*Text provided*:

══════════════════════════════

I want to mention that at the exact moment I met this guy, my roommate showed up with a gift for me; She had been to the Salvation Army looking for old clothes when she found a Batman shawl. A goddamned official Batman shawl! Suddenly, terms such as relative size, connection, age of target group, reason and substance just lost their meaning to me, blurring into a grey muddle. Crazed and bewildered, I ran out and tried eating a Methodist church while milking a rhubarb. Let me tell you, it was frigging nuts.

Well, after we kill Tom, reducing him to many tiny little pieces, Gary Oldman shows up again, only now he's a bat creature and much smaller. He looks menacing, but he's actually pretty much like a wasp. You leave him alone, he leaves you alone. In fact, when I jumped up to hit him, he tried to avoid me! I thought killing him might be the wrong thing to do, but hey, I need to get this game over with. A couple of whacks, and he's down. It was almost... too easy...

Yup, he retreats to his castle, and we run after him. At least I think the final level is his castle. It doesn't look much like it did earlier, but I have been known to be wrong. For example, I always thought that Bruce Campbell was in The Flash, but it was that guy from Dawson's Cr... Hey, it's Vladek, old buddy old pal!

Well, small world. I don't know how he ended up in the middle of a hellish castle, and I'm pretty sure he'll wonder about the same thing in the morning.

Dracula's castle looks a lot like Bowser's, only the skeletons in Bowser's castle are from turtles. The scenery is pretty much the same, with levitating platforms hovering over a sea of magma and fireballs jumping around. Plus, he's got the whole steel beam thing going.

══════════════════════════════

*Given material*:

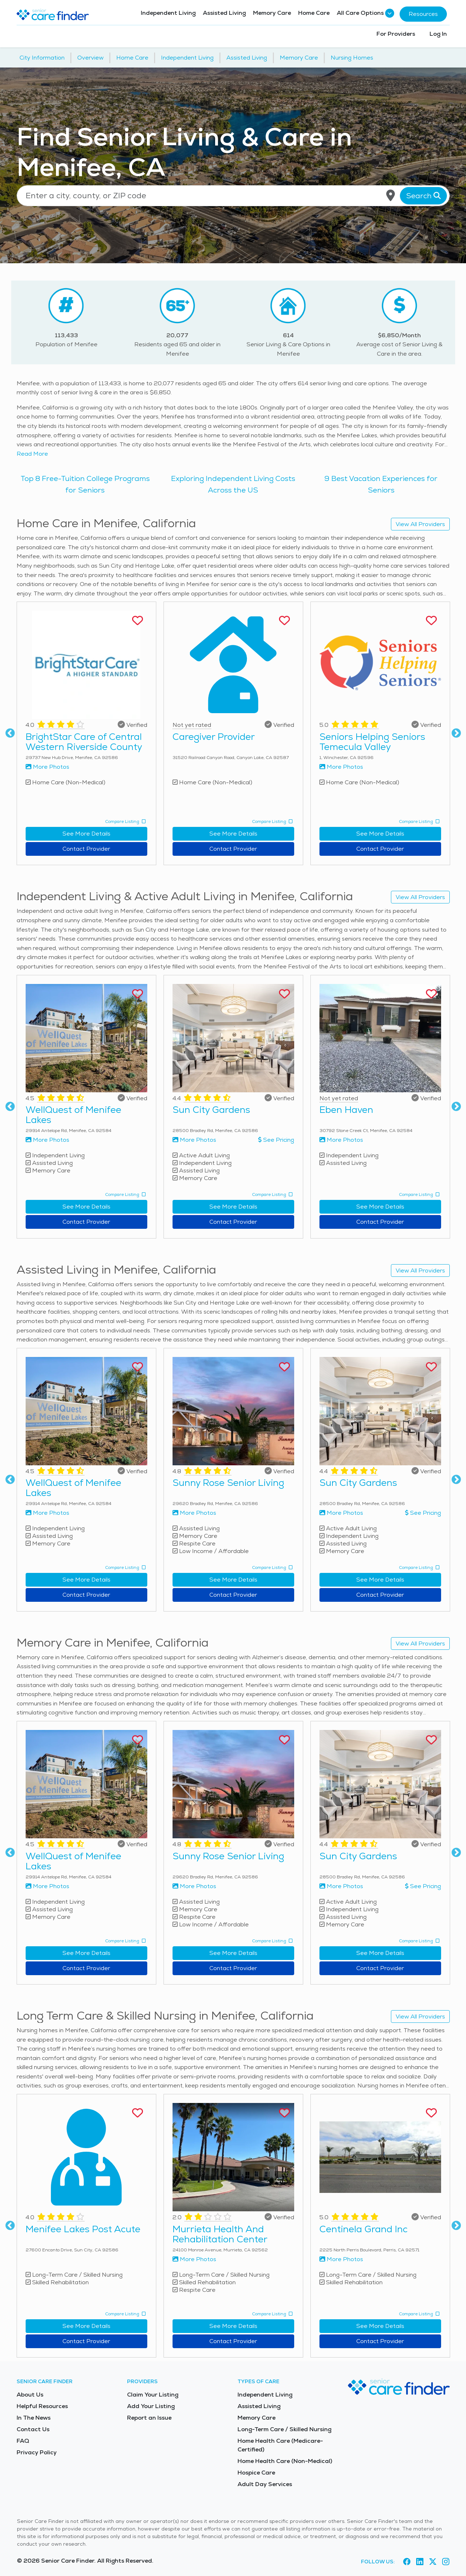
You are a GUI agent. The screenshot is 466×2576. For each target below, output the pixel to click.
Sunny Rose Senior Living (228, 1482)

══════════════════════════════

*Task list*:
A – Return, word for word, the passage of the Dracula game write-up starting at "Well, small world." and ending at "in the morning.".
B – Carry the Dracula game write-up further, picking up directly after its final sentence.

*Task results*:
A –
Well, small world. I don't know how he ended up in the middle of a hellish castle, and I'm pretty sure he'll wonder about the same thing in the morning.

B –
Well, no point delaying it, I guess. Here's the moment we've all been waiting for. The final confrontation, mano a inmortale.

And look, he even put on his old armament for the occation! I thought he was hyperactive the second time I met him, but now he seems to have been snacking on sugar canes while waiting for me; He's running and jumping around like Steve Irwin on speed. Plus, he's now fifteen feet tall. That's the second... no, wait, that's the biggest Gary Oldman I've seen in my life!

After Gary is dead, we're finally given the real ending. What kind of amazing cinematical conclusion did the developers retain from the whimps who played this game the easy way? Will this elusive alternative ending justify the hours of pain I have suffered?

Wow. A five-frame animation showing Dracula's castle falling apart. In-frigging-credible. There's more, though: we also get to know who made the game. If you were wondering, Mike Ellis, Tony Parks and Charles McNair were in charge of quality assurance. Funny names include: Cathy Varvaro, Olaf Olafsson, Jeff Bramfitt, David Dootson and Nick Burkcumbe.